В порывистом взмахе его кисти была стремительность птичьего полета.
Жена от него ушла. Ему тогда было сорок.
Он любил ее и думал, что всю жизнь будет страдать, но годы шли, и образ ее стирался. Если бы не портреты, нарисованные когда–то в часы вдохновения, если бы не ее вещи — бусы и шпильки, — все время попадавшиеся под руку, он мог бы подолгу о ней не вспоминать.
Он упрекал себя в бесчувственности, особенно когда одиночество запирало его в четырех стенах, курил, бесцельно шагал по комнате, окутанный сигаретным дымом, который закручивал и растягивал свои спирали, думал о безвозвратно ушедших счастливых минутах жизни. Теперь ему недоставало того, что когда–то раздражало. Больше того, он испытывал в нем острую нужду. Вспоминал, например, как подчас становилась она невыносима из–за своих причуд. Мария собирала почтовые марки. Она неутомимо разыскивала их, роясь в старых альбомах с открытками. Эти выцветшие открытки с видами горных и морских курортов были отправлены очень давно. На них были марки с зелеными львами, стоявшими на задних лапах, и портретами государственных деятелей и полководцев в тесных мундирах. Часто, закончив свои изыскания в пыльных соседских архивах, она прибегала к нему, неся в длинных щипчиках маленькие кусочки бумаги с зубцами по краям, она держала их так осторожно, будто это была бог знает какая ценность, и, наклонившись над только что начатым полотном, говорила:
— Знаешь, что я нашла? Сантим!.. Тебе известно, что это такое?
— Нет, — отвечал с досадой художник, — не известно…
— Посмотри, половина марки коричневая, а половина зеленая…

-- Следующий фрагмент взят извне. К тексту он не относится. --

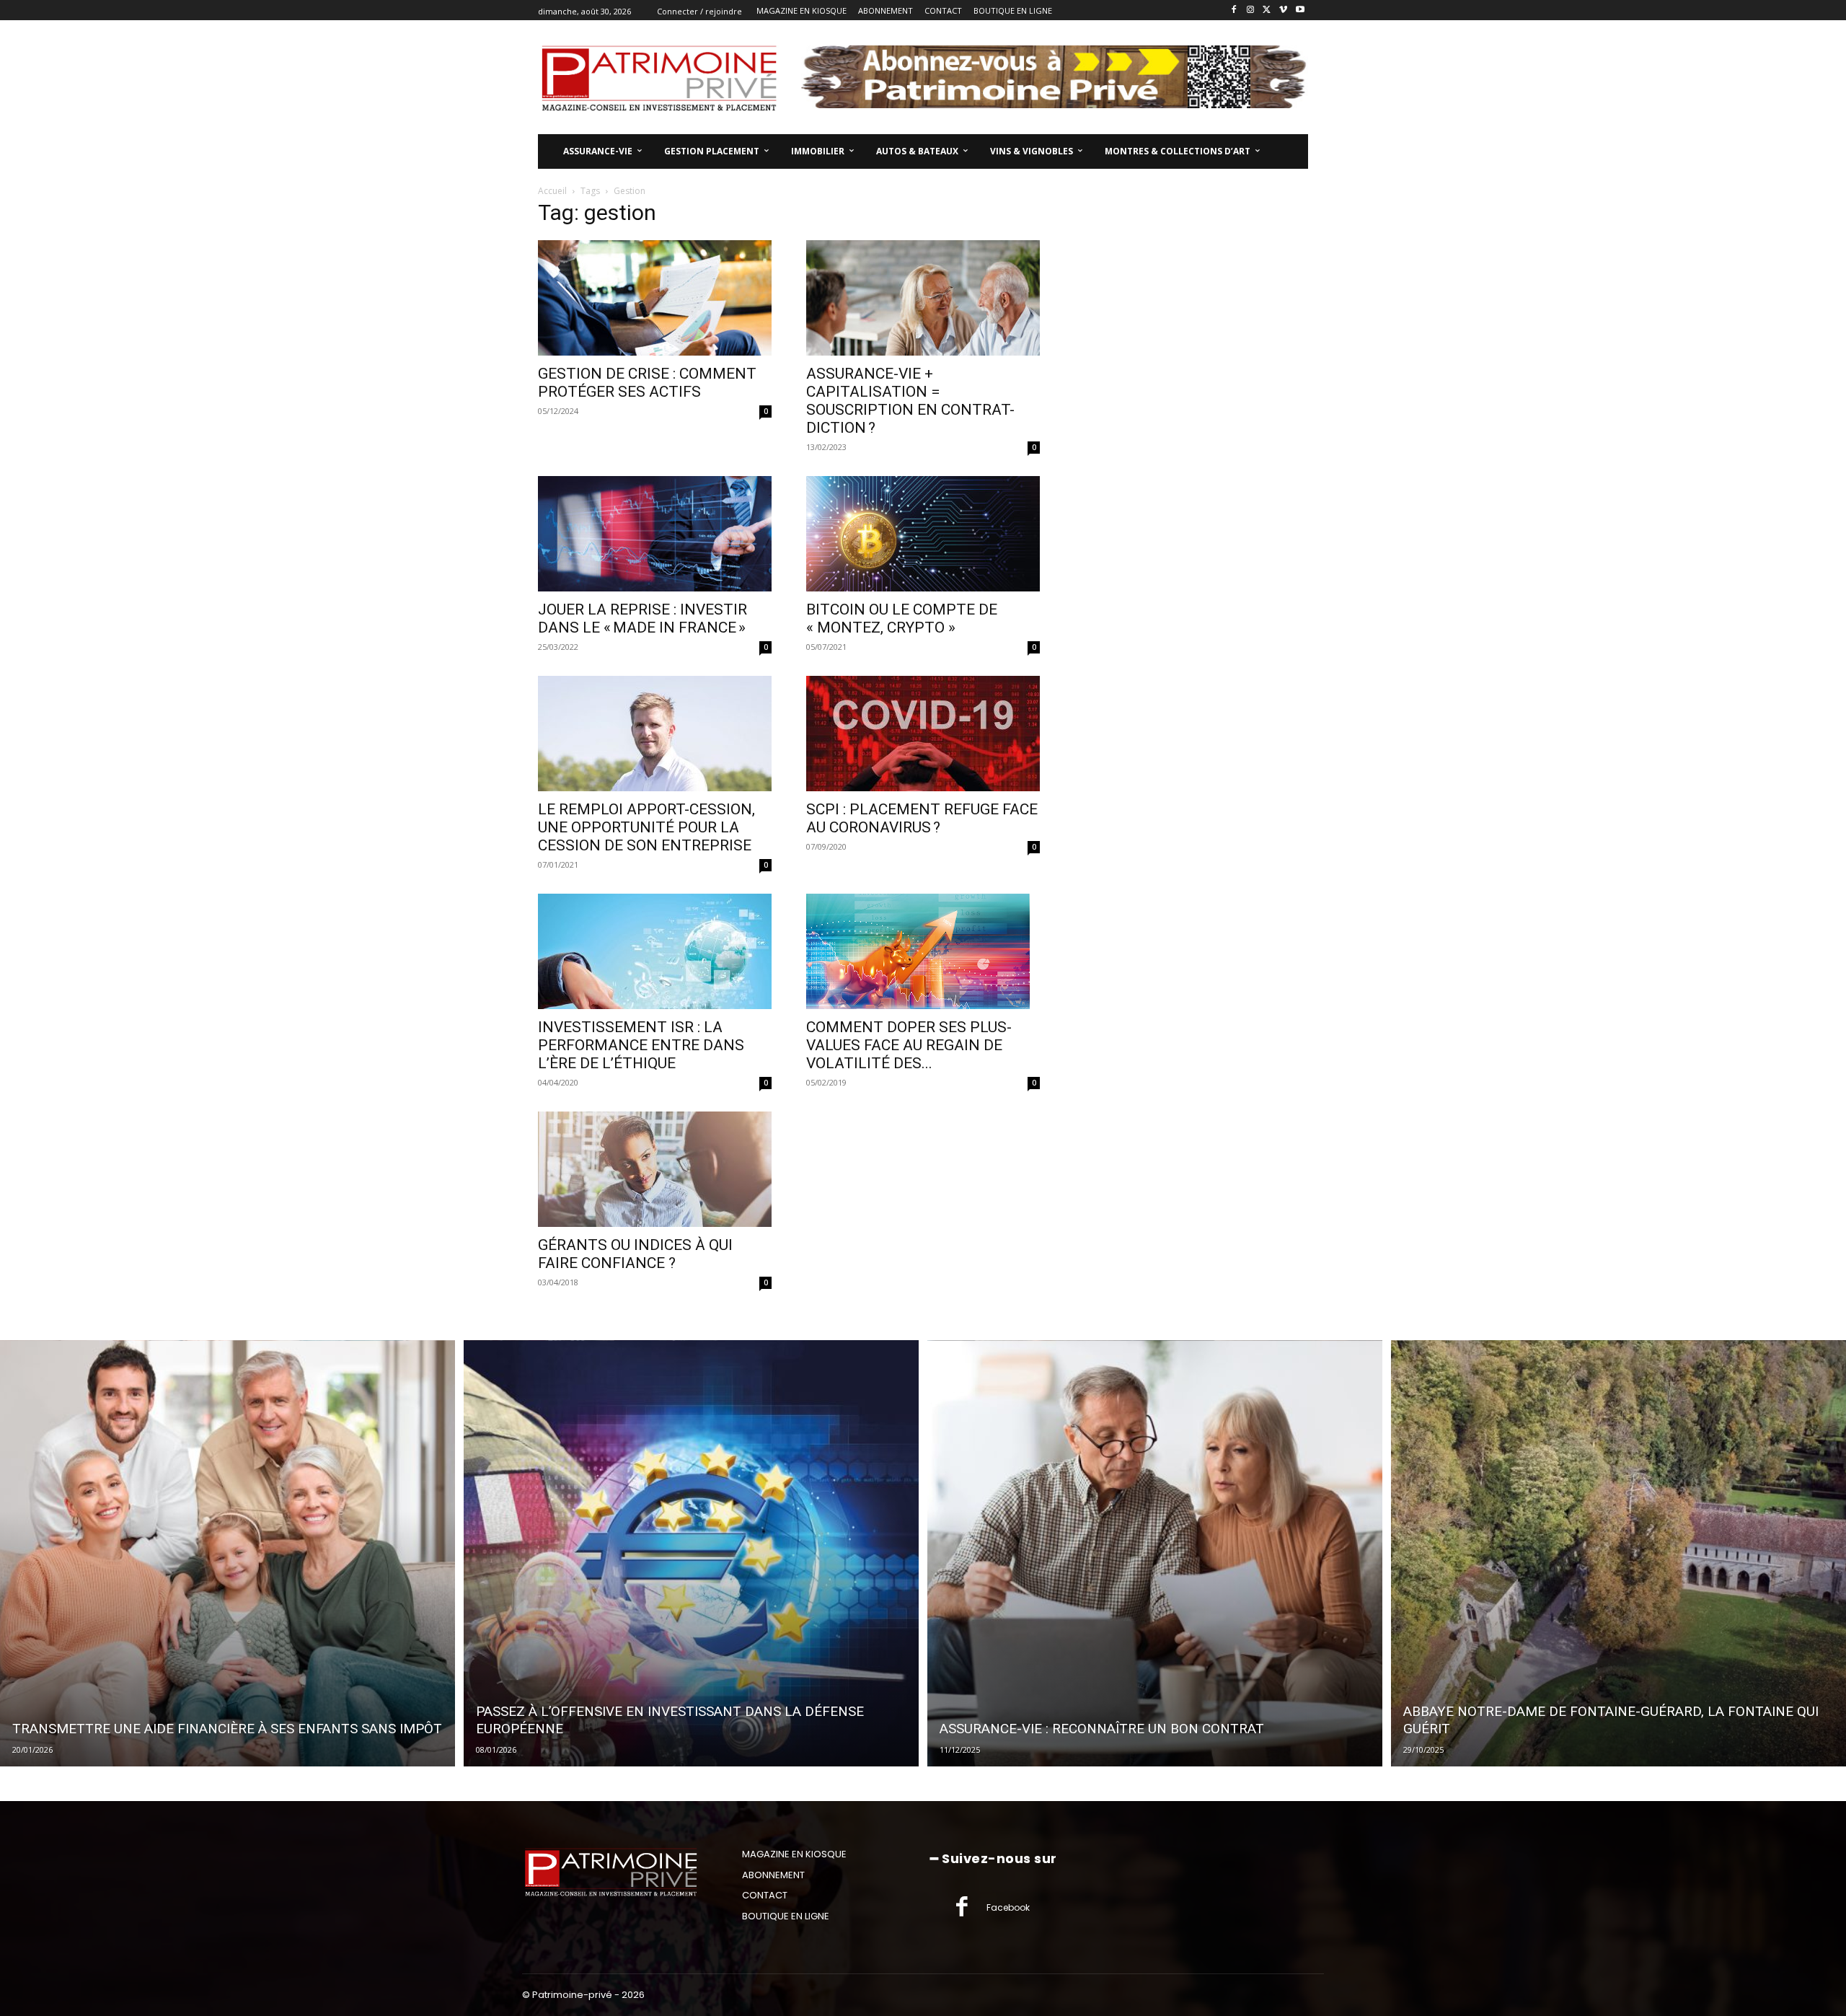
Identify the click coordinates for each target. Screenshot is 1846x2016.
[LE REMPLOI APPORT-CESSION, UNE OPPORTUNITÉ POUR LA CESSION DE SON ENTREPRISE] (655, 733)
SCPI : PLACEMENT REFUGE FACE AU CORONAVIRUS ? (922, 818)
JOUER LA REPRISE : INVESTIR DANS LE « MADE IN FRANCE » (642, 618)
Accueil (552, 191)
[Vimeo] (1283, 10)
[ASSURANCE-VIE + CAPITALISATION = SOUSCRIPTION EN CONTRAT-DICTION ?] (923, 298)
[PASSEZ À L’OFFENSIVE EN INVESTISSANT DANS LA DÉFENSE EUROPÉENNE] (691, 1553)
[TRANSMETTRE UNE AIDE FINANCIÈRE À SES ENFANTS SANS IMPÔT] (227, 1553)
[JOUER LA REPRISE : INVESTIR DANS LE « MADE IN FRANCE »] (655, 533)
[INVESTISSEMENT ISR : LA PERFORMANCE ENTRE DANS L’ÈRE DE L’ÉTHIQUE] (655, 951)
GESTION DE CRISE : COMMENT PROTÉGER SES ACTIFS (647, 382)
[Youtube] (1299, 10)
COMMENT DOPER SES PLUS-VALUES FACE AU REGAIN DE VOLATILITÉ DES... (909, 1045)
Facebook (1008, 1907)
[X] (1267, 10)
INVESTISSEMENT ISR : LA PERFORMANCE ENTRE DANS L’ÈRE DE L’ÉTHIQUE (641, 1045)
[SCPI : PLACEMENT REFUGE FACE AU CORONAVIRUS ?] (923, 733)
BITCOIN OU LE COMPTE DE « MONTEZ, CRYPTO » (901, 618)
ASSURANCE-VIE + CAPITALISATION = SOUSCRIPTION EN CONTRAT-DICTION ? (910, 400)
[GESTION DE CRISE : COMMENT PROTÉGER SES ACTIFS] (655, 298)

— Плохая печать… У нас всегда так — ничего не можем сделать как следует.
— Плохая печать? Да это же редкость, мой милый! Курьез!
— Если и есть курьез на земле, так это ты! — подняв глаза от палитры, усмехался художник. — Всю жизнь радуешься мелочам…
— И тебе я радуюсь. Может быть, это тоже курьезно? — говорила она ласково и касалась его плеча длинными гибкими пальцами.
«Такие пальцы бывают только на иконах…» — думал художник.
Она садилась рядом, стройная, окутанная вечерними сумерками; ее синее платье, цвет которого становился в полумраке еще интенсивнее, придавало ей бледность, руки, лежащие на коленях, удлинялись, тихие, опаловые, и он, глядя на нее, думал: «Ведь она не что иное, как сама вечерняя отрада, ниспосланная быстротечным временем, чтобы я мог, прикоснувшись, слиться с ней и потом навсегда отдать вечности».
Через несколько лет от ее «курьезов» ничего не останется. Они рассеются среди обычных вещей, потому что нет уже тех глаз, которые озаряли их живым блеском, превращали в сокровища; марки станут серыми, измятыми, государственные деятели и полководцы зябко съежатся в своих потрепанных мундирах.
Художник надеялся, что его иллюзии будут жить дольше. Верил, что кисти и краски спасут его от серых будней, от одиночества, которое подчас заставляло его поворачивать мольберт полотном к стене, чтобы не видеть всю эту бессмыслицу, которой он подчинил свою жизнь. Но кризис проходил. Художник соскабливал ножом все, что было нарисовано, и поверх коричневых борозд засохшей краски клал новые мазки. Возникали складки синего платья, вытягивались на коленях нежные бледные руки, какие могут сохраниться лишь в памяти, а вдаль уходили деревья, унося с собой в тишину бесконечности то, что было навсегда потеряно.
Это было время, когда еще не начались бомбежки и рельсы столичного вокзала, где толпились встречающие с букетами цветов, еще не врезались в небо, сорванные со шпал, похожие на вздыбленную лошадь.
Характер у него был трудный. Выше всего он ставил свое искусство. Случалось, назовет гостей, а сам поднимется из–за стола и удалится в соседнюю комнату к своим недоконченным полотнам. Жена всячески старалась занять гостей: рассказывала веселые истории, гадала на кофейной гуще, но гости обиженно вставали, гасили в пепельнице сигареты… и в этот момент он возвращался, беспечно брал салфетку, вытирал пальцы (на салфетке оставались следы краски) и весело говорил жене: «Мария, почему вы скучаете?» Взяв бутылку, он решительно наливал вино в рюмки, а она невольно вздрагивала: сейчас плеснет на скатерть. Но он плавным движением прерывал тоненькую струйку зарчина и, поставив бутылку, провозглашал тост. Хрусталь звенел, гости чокались, а ему казалось, что от этого звона вино становится гуще и пьяней.